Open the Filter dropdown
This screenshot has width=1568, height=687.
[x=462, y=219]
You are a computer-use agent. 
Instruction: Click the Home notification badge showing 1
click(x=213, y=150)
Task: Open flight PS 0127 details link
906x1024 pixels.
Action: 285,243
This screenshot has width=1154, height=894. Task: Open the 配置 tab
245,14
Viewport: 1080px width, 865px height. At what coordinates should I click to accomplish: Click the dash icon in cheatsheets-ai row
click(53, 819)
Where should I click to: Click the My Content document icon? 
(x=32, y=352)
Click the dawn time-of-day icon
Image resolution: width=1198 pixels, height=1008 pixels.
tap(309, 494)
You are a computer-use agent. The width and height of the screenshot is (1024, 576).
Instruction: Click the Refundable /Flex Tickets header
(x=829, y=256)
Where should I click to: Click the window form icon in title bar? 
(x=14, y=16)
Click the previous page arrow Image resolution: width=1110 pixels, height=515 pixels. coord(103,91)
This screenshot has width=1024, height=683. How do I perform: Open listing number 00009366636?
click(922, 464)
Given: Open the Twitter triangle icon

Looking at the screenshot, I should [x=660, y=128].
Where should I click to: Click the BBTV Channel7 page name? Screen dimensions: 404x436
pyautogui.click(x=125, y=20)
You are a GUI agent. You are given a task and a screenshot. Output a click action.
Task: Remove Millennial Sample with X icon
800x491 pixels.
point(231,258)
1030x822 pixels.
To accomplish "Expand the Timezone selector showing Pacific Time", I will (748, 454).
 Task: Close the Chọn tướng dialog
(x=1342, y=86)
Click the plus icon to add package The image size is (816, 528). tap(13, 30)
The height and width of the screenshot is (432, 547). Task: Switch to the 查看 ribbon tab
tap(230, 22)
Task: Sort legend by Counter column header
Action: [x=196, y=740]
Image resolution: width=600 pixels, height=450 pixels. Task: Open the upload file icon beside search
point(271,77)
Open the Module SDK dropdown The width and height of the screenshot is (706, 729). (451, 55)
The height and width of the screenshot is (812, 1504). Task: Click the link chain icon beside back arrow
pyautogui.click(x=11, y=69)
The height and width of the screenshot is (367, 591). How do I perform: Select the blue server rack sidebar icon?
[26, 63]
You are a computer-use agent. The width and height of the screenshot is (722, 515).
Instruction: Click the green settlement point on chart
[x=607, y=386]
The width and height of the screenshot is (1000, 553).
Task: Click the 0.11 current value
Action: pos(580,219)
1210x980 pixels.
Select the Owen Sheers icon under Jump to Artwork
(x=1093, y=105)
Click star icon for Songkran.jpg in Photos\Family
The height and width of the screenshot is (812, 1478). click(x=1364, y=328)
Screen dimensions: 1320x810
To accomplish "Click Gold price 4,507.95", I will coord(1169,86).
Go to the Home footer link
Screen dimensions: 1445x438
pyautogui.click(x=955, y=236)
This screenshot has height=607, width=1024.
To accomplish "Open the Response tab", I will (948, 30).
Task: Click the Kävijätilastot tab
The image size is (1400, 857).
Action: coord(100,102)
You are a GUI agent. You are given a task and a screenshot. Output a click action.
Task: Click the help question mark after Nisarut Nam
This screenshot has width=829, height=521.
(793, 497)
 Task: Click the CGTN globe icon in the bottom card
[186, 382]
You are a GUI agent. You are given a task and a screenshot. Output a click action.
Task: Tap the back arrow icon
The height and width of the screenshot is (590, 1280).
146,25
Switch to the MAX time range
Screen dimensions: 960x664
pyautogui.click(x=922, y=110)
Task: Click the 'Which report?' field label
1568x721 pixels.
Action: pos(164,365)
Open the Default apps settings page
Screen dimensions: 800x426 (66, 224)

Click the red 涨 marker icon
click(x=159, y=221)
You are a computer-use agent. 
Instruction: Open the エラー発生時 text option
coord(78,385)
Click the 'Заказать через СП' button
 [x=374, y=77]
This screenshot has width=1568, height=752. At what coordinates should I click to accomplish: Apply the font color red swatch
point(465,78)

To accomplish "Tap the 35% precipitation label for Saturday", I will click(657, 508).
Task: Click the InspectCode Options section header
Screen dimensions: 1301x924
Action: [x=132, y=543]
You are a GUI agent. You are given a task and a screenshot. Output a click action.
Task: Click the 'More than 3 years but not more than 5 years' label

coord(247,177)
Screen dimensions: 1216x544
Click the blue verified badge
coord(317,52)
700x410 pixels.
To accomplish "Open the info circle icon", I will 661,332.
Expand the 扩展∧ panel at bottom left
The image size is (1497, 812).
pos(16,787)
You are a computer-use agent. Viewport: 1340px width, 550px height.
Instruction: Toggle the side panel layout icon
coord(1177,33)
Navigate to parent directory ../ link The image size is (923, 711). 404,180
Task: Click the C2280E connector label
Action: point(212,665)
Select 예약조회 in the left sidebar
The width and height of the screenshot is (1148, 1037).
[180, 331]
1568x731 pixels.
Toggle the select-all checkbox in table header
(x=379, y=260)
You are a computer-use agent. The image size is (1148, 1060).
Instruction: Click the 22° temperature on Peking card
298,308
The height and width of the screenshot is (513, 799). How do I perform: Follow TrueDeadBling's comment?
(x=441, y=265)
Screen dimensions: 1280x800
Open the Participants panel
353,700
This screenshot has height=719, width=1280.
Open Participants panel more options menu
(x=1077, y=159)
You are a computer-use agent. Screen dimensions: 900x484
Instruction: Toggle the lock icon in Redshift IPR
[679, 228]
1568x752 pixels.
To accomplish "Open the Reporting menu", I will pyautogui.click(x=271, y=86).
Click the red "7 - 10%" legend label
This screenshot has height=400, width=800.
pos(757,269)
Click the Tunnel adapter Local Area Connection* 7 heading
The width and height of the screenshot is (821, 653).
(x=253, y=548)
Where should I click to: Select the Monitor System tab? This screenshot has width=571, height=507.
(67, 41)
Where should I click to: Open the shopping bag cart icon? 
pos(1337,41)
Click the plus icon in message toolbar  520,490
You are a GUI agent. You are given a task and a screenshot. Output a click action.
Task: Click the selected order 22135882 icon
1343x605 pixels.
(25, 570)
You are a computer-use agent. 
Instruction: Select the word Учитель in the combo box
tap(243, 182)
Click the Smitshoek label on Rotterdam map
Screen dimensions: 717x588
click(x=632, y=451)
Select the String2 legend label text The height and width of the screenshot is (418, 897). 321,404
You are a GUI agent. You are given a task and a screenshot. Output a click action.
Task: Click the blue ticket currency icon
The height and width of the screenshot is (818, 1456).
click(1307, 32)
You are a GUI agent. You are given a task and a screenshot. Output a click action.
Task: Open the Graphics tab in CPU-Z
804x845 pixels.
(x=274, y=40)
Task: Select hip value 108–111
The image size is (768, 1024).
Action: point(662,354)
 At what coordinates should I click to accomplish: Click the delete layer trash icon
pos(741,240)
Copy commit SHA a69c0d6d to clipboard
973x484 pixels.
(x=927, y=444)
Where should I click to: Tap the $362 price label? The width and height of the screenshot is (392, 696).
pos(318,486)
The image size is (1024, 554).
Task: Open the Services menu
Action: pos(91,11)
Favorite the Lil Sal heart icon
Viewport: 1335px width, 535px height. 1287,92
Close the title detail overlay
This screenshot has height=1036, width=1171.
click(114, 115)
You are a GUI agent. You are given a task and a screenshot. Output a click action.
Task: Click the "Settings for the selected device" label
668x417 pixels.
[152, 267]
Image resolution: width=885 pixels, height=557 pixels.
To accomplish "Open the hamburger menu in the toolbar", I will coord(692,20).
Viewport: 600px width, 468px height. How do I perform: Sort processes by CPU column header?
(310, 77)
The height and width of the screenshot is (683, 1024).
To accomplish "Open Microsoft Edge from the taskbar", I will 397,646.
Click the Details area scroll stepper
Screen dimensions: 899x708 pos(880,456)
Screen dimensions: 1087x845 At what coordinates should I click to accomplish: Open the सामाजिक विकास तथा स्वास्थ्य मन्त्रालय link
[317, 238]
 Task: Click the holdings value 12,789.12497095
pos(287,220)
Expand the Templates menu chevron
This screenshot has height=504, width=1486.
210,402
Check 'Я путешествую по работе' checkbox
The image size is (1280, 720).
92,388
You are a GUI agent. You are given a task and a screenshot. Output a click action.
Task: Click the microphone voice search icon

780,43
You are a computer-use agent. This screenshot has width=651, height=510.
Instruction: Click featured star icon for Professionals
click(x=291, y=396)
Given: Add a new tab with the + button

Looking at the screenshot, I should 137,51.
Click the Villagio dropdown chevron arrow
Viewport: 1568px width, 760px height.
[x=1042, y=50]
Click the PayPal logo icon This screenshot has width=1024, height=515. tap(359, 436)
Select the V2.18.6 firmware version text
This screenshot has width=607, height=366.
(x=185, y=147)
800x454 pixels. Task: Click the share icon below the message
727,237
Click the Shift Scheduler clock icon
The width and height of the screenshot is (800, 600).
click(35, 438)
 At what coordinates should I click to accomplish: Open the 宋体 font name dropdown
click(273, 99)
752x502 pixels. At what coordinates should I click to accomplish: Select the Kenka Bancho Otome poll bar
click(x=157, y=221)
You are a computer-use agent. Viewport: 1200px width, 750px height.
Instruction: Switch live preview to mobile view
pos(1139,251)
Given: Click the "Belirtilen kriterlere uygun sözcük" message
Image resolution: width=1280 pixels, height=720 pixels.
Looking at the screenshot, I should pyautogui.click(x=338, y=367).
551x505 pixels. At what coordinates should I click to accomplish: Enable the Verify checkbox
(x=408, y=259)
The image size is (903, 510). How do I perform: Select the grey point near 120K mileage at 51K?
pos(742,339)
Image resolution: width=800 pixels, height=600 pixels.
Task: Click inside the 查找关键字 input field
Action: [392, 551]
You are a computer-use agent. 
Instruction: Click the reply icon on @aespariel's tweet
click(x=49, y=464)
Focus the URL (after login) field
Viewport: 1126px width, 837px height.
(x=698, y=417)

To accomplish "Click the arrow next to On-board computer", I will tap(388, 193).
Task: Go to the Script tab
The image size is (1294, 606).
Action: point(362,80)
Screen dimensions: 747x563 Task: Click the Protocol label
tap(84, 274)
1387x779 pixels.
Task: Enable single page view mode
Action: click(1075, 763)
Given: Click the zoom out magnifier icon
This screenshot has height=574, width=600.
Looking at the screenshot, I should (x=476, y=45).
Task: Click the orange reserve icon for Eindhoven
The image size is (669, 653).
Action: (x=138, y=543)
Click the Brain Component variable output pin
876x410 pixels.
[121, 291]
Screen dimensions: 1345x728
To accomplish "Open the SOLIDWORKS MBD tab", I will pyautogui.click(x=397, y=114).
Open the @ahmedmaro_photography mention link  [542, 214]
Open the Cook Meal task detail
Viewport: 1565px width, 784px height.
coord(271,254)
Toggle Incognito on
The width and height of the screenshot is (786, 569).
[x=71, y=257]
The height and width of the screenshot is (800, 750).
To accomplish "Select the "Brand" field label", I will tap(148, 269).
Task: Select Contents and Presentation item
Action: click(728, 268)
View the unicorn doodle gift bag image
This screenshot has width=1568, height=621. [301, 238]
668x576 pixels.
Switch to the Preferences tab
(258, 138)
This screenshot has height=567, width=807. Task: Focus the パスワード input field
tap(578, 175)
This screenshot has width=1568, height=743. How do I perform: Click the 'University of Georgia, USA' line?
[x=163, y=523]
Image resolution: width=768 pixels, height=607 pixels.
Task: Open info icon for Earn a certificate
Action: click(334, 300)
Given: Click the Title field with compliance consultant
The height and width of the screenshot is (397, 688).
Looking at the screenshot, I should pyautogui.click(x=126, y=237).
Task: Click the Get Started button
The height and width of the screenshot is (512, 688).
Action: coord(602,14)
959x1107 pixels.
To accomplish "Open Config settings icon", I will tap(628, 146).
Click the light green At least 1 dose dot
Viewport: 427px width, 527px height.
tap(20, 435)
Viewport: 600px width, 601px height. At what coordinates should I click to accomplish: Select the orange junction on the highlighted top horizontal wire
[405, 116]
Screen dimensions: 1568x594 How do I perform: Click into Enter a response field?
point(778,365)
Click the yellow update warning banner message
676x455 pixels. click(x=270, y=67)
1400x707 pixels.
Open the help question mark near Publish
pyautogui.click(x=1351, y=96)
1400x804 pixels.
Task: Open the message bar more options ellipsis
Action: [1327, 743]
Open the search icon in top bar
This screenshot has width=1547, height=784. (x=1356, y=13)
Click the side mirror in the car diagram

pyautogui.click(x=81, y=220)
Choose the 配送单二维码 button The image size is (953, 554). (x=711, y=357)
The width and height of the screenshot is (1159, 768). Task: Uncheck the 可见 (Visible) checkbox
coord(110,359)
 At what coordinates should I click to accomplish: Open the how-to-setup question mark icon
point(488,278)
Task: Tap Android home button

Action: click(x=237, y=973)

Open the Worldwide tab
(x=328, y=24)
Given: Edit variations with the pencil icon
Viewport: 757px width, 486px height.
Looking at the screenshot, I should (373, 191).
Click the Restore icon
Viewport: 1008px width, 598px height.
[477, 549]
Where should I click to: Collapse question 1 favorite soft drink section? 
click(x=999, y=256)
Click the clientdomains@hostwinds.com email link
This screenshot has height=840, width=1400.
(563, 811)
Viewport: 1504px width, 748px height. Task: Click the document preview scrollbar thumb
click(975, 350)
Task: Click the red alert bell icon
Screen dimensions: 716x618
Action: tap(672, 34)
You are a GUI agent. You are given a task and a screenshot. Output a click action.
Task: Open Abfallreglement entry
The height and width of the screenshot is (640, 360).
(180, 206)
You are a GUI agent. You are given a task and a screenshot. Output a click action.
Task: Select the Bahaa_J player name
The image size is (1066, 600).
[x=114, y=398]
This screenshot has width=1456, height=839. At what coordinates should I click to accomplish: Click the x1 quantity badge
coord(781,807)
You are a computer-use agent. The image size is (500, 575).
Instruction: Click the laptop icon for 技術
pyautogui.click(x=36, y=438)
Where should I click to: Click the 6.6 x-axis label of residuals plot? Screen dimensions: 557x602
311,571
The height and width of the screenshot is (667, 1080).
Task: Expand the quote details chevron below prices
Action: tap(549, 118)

# # # # #

PROBLEM TO WORK ON:
What is needed is the number of lines in the entries that contain the word "plus", written alone.

PROBLEM SOLUTION:
2